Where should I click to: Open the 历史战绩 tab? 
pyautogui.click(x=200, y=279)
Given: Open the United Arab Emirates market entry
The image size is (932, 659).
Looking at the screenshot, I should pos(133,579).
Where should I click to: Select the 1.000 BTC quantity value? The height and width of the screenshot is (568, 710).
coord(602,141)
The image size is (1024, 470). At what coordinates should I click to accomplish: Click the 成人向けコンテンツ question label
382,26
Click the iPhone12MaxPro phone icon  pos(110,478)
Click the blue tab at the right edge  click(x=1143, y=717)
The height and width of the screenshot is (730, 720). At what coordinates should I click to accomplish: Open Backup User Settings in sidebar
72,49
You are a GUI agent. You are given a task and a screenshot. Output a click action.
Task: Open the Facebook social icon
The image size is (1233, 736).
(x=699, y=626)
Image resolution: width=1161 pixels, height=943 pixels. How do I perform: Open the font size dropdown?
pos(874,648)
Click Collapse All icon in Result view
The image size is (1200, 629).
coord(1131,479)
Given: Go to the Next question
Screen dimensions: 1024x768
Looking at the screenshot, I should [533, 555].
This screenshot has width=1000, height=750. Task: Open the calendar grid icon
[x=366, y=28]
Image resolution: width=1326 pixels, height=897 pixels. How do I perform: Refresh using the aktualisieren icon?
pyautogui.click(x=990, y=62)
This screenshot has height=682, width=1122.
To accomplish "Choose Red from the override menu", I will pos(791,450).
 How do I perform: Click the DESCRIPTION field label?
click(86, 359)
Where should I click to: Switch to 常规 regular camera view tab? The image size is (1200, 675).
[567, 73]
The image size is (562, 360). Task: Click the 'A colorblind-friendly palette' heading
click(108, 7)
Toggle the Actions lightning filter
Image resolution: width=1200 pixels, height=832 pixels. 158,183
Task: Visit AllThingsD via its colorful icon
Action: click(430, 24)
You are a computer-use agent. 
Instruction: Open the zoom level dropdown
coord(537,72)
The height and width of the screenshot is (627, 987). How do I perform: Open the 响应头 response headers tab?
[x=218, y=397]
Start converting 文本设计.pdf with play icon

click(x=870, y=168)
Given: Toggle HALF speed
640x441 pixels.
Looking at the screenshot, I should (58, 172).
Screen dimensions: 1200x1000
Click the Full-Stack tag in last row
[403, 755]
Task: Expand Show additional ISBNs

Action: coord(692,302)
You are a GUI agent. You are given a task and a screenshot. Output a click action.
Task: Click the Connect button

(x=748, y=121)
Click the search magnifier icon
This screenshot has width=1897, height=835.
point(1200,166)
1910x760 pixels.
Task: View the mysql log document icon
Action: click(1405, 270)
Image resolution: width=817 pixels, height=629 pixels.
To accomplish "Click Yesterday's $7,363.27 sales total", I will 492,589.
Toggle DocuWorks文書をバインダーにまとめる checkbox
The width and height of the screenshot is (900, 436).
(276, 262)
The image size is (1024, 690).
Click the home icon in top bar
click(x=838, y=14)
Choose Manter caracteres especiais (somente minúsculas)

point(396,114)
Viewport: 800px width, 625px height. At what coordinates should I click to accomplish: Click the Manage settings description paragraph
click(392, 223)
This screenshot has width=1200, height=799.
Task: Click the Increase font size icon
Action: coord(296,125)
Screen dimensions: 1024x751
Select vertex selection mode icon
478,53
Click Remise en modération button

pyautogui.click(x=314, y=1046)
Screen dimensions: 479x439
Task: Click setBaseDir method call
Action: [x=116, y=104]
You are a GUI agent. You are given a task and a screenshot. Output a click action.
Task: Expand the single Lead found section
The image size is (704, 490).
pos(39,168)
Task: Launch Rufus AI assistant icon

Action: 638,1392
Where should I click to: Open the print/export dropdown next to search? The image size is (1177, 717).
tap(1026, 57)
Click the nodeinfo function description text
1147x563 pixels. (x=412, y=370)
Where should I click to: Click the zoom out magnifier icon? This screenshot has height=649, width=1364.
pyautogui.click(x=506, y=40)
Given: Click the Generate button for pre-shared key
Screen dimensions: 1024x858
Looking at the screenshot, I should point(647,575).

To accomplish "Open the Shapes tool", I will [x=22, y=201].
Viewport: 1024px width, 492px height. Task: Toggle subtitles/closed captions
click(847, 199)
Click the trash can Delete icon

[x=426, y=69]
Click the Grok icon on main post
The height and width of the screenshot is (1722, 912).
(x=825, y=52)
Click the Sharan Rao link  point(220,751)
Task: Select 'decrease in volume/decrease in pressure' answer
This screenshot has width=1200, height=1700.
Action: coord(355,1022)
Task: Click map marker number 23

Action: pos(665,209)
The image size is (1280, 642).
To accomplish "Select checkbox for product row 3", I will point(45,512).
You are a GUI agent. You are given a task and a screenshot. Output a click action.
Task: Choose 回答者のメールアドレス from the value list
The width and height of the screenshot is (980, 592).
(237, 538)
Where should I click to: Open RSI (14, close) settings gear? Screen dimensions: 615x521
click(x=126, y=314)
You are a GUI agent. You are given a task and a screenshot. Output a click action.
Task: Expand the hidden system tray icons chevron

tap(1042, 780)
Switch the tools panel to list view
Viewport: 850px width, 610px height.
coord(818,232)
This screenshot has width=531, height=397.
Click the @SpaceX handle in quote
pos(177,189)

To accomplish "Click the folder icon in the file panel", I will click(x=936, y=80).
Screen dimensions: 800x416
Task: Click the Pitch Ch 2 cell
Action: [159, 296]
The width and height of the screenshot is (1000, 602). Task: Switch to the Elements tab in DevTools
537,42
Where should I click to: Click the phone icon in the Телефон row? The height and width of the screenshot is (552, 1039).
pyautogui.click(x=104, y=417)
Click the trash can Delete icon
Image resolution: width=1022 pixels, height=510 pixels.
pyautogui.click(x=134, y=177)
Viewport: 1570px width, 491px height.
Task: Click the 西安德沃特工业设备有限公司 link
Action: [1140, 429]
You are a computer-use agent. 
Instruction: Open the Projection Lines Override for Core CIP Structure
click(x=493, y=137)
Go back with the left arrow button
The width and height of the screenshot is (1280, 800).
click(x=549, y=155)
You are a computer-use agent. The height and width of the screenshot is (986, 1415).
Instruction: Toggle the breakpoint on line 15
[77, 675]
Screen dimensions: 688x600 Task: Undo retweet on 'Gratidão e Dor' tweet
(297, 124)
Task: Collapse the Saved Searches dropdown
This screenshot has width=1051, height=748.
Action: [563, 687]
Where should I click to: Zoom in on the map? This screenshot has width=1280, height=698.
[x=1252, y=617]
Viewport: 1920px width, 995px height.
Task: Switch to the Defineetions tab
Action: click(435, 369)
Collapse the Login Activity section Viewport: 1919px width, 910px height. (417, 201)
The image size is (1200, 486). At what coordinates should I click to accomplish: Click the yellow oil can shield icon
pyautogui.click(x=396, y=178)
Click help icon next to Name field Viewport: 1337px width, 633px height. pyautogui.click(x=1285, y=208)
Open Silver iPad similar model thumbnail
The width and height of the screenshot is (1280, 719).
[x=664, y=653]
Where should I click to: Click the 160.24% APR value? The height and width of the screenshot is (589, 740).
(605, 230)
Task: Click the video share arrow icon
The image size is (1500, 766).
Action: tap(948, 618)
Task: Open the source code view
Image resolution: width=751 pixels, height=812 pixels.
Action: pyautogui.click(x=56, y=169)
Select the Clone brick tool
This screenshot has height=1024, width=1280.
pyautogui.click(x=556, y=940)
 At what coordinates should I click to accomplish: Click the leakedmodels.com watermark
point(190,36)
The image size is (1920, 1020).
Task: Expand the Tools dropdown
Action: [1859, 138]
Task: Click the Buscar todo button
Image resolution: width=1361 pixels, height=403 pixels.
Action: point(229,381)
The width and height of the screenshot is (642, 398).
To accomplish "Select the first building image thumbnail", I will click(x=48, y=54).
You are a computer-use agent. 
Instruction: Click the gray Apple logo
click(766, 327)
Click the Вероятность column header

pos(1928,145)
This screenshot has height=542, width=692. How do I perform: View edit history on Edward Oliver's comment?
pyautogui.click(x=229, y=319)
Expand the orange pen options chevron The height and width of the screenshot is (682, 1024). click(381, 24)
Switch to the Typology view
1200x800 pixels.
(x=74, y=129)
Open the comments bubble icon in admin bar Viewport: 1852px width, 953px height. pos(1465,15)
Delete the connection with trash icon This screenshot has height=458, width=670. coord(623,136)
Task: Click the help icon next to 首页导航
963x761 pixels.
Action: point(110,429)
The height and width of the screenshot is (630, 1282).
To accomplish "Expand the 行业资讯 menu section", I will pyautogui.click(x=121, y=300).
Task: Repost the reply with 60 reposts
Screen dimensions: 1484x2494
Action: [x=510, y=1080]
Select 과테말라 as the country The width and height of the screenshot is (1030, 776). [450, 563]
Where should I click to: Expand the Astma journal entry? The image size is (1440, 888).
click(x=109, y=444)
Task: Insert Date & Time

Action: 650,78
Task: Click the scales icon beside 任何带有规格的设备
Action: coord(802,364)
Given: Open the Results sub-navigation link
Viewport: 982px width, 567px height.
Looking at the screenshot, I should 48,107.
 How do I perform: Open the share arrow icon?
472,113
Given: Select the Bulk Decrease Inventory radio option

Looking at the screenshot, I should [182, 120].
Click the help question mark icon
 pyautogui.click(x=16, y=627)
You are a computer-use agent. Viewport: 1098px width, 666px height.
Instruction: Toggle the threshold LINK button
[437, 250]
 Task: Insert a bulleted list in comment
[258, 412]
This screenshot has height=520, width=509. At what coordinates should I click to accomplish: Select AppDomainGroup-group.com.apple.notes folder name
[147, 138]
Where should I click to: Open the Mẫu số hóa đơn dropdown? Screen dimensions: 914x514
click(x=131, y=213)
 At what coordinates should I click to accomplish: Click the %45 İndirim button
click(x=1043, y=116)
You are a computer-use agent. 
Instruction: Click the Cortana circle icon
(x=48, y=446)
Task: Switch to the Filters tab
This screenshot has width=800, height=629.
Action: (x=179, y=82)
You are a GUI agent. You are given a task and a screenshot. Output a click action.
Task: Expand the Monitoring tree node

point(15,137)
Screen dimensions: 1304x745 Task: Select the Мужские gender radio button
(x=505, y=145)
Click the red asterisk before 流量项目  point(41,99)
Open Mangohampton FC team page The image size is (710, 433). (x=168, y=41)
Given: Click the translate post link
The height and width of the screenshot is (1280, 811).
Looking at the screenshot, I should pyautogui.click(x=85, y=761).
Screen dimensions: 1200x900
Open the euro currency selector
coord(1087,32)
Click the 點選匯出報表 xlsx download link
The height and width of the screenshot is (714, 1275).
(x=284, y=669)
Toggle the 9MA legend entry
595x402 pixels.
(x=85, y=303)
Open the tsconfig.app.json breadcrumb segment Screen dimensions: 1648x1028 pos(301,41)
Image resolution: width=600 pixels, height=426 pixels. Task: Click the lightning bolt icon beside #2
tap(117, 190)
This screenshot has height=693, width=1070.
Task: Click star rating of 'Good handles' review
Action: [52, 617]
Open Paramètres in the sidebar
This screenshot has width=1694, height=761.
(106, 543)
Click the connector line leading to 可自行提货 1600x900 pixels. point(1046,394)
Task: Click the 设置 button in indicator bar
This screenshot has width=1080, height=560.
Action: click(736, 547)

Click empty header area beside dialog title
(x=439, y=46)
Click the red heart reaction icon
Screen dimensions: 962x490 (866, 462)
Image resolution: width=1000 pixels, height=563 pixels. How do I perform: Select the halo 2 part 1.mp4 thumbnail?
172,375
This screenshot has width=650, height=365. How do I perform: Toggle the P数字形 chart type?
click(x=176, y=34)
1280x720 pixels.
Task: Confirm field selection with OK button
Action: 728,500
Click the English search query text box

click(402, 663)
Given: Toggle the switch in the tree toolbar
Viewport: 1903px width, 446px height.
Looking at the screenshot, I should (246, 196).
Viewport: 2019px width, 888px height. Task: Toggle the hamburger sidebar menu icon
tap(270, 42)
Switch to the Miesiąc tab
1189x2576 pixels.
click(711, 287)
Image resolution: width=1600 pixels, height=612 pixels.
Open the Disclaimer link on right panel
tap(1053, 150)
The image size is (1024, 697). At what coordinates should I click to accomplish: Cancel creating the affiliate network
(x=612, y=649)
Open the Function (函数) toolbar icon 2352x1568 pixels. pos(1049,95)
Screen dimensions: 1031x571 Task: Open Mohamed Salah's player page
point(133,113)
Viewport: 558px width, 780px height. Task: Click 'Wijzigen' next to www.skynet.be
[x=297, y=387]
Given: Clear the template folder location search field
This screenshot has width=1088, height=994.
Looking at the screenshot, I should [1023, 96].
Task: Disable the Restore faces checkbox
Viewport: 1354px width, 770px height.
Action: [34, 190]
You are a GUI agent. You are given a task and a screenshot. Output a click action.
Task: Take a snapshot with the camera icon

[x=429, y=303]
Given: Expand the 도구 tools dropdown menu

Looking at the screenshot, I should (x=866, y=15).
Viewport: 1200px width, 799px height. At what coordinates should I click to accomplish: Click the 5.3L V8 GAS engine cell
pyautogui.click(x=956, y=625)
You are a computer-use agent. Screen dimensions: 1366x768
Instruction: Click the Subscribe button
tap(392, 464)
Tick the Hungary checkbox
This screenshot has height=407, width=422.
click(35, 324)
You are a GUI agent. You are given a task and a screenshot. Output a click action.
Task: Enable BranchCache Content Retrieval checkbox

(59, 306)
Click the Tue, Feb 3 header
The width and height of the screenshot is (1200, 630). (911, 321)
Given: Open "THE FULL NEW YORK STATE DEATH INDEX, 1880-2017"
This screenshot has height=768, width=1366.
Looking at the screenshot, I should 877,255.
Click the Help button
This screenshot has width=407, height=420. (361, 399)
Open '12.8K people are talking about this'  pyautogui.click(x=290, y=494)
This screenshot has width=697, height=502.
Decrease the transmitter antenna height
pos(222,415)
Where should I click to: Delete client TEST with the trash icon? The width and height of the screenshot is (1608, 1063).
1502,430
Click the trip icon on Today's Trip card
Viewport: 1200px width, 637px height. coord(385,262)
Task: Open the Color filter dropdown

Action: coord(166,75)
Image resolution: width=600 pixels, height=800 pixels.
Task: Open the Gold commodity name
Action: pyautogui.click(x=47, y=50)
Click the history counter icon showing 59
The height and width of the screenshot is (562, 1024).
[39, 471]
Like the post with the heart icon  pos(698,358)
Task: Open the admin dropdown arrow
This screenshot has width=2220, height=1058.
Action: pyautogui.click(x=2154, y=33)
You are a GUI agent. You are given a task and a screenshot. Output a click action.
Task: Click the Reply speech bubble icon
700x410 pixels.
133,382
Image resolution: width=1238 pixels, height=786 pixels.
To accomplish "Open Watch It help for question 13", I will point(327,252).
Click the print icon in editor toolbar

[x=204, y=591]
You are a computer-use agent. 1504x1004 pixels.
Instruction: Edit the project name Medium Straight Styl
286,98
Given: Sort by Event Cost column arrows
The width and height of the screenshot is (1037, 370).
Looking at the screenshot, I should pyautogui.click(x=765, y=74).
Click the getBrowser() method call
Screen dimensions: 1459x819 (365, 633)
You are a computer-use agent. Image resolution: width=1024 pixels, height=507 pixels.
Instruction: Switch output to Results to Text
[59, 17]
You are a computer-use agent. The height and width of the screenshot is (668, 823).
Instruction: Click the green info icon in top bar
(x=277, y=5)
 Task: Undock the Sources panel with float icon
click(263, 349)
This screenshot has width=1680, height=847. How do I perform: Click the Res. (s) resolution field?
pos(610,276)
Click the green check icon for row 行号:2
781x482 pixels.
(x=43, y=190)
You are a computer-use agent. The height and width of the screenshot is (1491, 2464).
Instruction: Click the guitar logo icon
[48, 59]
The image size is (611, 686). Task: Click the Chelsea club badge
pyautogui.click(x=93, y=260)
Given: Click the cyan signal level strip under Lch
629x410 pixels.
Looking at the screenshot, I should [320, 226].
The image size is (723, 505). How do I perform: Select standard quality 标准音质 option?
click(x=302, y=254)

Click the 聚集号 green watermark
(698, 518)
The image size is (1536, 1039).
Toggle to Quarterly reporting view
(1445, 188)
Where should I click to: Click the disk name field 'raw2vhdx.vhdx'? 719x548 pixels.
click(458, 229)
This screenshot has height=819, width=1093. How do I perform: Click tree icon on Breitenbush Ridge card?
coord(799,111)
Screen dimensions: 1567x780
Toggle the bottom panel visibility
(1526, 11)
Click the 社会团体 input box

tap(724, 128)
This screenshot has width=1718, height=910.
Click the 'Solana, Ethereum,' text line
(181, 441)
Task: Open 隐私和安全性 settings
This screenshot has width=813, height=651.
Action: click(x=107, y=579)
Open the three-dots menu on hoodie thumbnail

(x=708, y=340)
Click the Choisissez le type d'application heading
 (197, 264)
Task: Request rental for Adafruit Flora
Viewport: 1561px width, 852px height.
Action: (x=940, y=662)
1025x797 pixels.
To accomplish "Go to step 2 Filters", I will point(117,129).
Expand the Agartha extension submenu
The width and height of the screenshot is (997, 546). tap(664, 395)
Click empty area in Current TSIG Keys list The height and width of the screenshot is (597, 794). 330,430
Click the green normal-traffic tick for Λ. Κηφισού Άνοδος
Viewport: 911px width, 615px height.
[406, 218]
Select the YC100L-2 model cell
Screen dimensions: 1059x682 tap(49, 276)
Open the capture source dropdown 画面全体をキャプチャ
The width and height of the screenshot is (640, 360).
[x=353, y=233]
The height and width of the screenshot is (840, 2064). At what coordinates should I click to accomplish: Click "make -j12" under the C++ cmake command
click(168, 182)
* * * *
# Task directions:
Set down each line of the material verbatim, from the first line through the line that contains "Click the blue".

# The completed task:
Where should I click to: Open the 历史战绩 tab? 
pyautogui.click(x=200, y=279)
Given: Open the United Arab Emirates market entry
The image size is (932, 659).
Looking at the screenshot, I should pos(133,579).
Where should I click to: Select the 1.000 BTC quantity value? The height and width of the screenshot is (568, 710).
coord(602,141)
The image size is (1024, 470). At what coordinates should I click to accomplish: Click the 成人向けコンテンツ question label
382,26
Click the iPhone12MaxPro phone icon  pos(110,478)
Click the blue tab at the right edge  click(x=1143, y=717)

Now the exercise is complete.